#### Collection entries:
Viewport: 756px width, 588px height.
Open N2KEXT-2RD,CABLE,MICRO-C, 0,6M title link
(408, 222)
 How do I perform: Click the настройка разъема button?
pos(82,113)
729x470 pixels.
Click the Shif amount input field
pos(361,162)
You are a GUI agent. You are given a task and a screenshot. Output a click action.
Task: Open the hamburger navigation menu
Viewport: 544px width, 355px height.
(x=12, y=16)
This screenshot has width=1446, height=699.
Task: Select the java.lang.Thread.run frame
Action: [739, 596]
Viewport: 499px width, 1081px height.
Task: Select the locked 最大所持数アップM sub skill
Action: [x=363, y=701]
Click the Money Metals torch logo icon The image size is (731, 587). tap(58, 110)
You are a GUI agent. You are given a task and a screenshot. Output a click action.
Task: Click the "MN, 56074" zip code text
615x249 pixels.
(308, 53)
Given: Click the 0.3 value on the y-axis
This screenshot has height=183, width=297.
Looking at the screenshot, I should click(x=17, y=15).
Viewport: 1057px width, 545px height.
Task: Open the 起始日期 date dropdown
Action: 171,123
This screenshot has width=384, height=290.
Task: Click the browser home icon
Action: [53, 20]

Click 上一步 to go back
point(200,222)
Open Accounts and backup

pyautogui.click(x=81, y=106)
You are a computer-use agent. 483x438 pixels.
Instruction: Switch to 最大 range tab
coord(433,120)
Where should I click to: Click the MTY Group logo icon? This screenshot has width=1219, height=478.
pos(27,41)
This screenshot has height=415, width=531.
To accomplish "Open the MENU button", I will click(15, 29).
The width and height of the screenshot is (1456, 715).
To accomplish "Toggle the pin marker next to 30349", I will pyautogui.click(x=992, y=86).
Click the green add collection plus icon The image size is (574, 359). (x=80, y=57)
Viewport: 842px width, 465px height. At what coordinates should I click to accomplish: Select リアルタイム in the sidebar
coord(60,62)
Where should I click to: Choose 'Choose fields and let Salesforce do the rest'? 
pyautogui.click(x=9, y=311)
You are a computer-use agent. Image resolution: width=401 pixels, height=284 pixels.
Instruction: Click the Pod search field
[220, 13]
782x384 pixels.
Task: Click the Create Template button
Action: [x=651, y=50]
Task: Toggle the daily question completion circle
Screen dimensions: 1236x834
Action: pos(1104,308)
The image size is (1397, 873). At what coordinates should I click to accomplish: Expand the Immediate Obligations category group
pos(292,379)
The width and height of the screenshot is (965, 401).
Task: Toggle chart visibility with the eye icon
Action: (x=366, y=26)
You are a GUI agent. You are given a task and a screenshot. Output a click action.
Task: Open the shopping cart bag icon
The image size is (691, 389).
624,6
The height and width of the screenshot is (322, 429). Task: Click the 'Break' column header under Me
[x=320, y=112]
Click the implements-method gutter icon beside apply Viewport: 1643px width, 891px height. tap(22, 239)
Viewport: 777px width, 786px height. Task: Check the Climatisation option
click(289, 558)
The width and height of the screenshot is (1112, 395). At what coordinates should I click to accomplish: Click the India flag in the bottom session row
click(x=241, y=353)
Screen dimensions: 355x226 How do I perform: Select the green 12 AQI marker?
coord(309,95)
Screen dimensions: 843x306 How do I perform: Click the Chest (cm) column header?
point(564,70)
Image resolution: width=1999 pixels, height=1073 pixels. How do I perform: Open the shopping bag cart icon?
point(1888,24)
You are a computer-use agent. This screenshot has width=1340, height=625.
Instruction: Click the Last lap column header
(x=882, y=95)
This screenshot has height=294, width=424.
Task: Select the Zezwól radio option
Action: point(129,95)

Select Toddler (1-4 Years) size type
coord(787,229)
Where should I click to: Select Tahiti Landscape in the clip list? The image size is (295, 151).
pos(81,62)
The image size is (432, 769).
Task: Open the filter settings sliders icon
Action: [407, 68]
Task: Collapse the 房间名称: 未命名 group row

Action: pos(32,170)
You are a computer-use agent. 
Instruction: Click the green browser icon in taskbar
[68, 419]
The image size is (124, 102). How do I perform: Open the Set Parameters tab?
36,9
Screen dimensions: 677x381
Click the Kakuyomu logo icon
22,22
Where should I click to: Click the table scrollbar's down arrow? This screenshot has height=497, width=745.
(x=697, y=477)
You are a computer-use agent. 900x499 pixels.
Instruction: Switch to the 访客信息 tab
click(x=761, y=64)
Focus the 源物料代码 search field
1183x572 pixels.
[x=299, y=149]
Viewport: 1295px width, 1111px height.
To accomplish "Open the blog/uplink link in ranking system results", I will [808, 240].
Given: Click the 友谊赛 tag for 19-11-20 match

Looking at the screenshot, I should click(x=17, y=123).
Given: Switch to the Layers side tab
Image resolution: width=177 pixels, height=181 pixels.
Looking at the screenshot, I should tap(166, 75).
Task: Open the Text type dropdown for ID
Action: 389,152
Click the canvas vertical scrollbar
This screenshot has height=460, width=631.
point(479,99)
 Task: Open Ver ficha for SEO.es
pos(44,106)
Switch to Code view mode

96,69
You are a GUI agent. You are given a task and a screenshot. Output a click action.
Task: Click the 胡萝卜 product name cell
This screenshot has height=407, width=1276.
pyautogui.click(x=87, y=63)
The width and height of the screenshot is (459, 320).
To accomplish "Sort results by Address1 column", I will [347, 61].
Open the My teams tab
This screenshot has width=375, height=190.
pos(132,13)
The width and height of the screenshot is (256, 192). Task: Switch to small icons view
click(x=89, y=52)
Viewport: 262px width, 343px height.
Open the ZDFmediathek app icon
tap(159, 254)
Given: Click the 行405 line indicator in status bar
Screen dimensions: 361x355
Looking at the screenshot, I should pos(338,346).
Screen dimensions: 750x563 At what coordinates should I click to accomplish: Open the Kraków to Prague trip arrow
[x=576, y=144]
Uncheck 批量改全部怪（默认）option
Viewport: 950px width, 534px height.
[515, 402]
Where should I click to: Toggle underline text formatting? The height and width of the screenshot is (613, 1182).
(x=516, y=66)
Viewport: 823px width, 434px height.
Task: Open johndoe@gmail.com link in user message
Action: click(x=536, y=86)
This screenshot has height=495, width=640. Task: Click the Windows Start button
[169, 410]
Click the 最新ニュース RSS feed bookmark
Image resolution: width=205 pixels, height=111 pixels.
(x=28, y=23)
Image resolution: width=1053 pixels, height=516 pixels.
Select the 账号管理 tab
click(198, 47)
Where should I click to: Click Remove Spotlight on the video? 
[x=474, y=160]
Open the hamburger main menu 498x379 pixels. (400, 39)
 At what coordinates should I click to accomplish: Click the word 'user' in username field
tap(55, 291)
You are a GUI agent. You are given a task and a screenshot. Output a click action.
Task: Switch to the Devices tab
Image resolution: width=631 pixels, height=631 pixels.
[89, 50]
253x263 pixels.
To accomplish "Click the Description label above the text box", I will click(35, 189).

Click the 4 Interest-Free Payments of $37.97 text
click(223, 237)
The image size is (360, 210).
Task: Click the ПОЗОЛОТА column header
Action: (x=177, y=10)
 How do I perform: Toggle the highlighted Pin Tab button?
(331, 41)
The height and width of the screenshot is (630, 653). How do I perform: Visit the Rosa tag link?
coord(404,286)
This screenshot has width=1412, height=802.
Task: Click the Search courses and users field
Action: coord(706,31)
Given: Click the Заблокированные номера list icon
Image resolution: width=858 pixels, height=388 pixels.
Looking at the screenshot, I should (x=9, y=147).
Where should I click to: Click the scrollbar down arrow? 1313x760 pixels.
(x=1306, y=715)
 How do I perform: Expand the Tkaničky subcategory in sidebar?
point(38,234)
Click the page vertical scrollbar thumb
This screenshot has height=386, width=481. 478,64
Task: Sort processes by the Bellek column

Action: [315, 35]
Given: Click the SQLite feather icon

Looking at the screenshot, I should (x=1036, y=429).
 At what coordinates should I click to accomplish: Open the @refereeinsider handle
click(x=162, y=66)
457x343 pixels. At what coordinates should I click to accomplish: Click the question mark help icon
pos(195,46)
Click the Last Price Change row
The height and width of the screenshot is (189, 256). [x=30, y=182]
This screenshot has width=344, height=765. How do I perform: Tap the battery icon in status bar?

#### To do:
The expected output is one number: how many lines of the data above hold the string "hamburger".

#### Answer box:
2